I read “X1’s Microsoft Enterprise Search Strategy: Better Than Microsoft’s?

Here’s the passage I noted:

Providing one single pane of glass to a business worker’s most critical information assets is key. Requiring end-users to search Outlook for email in one interface, then log into another to search SharePoint, and then another to search for document and OneDrive is a non-starter. A single interface to search for information, no matter where it lives fits the workflow that business workers require.

The write up points out that X1 starts with an “end user’s email and files.” That’s fine, but there are other data types to which an end user requires access.

My reaction was these questions and the answers thereto:

  • What about video?
  • What about drafts of financial data or patent applications and other content centric documents in perpetual draft form?
  • What about images?
  • What about third party content downloaded by a user to a local or shared drive?
  • What about Excel files used as text documents and Excel documents with data and generic column names?
  • What about versions?
  • What about time and data flags versus the time and date information within a content object?
  • What about SMS messages?
  • What information is related to other information; for example, an offer of employment to a former employee?
  • What about employee health, salary, and performance information?
  • What about intercepted data from watched insiders using NGIA tools?
  • What about geo-plotted results based on inputs from the organization’s tracking devices on delivery vans and similar geo systems?

My point is that SharePoint represents a huge market to search and content processing vendors. The generalizations about what a third party system can do boggle my mind. Vendors as a rule do not focus on the content issues my questions probe. There are good reasons for the emphasis on email and experiences. Tackling substantive findability issues within an organization is just not what most SharePoint search alternatives do.

Not surprisingly, for certain types of use cases, SharePoint search remains a bit of a challenge regardless what system is deployed into a somewhat chaotic sea of code, functions, and components.

A unified single pane of glass is redundant. Solutions to the challenges of SharePoint may deserve this type of remediation because vendors have been tilting at the SharePoint windmill in a highly repetitive way for more than a decade. And to what end? For many, SharePoint information access remains opaque, cloudy, and dark.

Stephen E Arnold, May 26, 2015

Comments

One Response to “X1 Search: A Unified Single Pane of Glass”
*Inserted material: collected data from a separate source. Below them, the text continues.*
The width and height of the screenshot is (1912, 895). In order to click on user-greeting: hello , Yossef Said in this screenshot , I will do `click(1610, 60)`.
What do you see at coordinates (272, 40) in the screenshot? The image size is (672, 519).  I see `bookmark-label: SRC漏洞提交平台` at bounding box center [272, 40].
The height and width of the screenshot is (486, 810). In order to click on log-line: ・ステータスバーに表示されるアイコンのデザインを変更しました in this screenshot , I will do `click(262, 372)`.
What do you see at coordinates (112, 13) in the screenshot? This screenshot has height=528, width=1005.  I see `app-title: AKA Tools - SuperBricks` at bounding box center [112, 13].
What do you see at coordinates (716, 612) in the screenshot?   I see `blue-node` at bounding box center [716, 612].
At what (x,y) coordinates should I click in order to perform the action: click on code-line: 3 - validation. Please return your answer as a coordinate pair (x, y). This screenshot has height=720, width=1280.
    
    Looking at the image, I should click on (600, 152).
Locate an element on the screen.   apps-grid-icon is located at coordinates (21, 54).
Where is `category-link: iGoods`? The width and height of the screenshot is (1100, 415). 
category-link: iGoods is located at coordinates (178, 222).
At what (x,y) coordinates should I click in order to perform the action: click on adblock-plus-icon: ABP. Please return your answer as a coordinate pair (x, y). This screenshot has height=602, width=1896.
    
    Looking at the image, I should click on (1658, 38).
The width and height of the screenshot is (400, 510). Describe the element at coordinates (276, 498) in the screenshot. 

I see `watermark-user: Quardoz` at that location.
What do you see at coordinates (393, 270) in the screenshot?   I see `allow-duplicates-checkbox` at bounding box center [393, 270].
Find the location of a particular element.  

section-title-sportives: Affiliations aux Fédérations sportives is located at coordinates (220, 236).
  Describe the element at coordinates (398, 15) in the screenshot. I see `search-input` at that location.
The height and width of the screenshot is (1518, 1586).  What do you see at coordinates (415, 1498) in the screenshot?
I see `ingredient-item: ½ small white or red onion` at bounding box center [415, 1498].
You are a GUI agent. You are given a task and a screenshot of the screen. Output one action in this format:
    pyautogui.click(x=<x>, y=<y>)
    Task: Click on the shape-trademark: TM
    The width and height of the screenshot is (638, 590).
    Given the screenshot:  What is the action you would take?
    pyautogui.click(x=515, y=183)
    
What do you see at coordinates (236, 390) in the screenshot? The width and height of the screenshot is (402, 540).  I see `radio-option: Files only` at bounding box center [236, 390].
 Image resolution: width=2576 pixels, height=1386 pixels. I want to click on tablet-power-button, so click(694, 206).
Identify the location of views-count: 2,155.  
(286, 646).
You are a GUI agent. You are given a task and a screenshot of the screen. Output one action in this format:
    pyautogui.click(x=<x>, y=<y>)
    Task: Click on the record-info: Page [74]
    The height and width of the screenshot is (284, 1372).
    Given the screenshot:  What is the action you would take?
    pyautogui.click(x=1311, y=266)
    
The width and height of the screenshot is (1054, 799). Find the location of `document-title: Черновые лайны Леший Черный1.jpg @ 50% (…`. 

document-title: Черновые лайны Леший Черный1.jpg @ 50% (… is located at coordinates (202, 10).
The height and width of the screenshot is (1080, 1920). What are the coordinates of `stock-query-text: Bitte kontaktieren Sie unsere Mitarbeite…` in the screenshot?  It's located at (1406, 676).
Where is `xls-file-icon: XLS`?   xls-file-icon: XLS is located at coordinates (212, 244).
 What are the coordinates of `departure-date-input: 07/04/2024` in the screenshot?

  1. Barry Murphy on May 26th, 2015 11:54 am

    Stephen:

    As you know, I work for X1, so I will disclose that upfront. Those are all good questions and X1 addresses them in different ways. For example, X1 supports searching content on shared drives with the Rapid Discovery tool, which allows organizations to index enterprise repositories just once and then make those results available in the desktop search interface. Within the desktop search tool, users can take advantage of the metadata (e.g. date/time) that you mention and can filter through information based on it. X1 Rapid Discovery also has the functionality you specify in terms of finding similar documents and other enterprise search functions required of leading tools. X1 addresses the concept of business productivity search and as such adheres to the 90/10 rule. We support 90 % of all common data sources out of the box, but the remaining 10 % can be addressed through our SDK and customized connectors.

    In fact, it is the user interface of X1 desktop search tool that really complements all of the points you make about SharePoint. We see customers making strategic investments in Exchange and SharePoint; investments so strategic that they care about the search experience around content in both. And, because they care about the search experience, they also invest in X1, as it makes users able to find information quickly without having to work about searching in Outlook or SharePoint. That’s really the power of X1 – its ability to complement strategic investments and make users happy.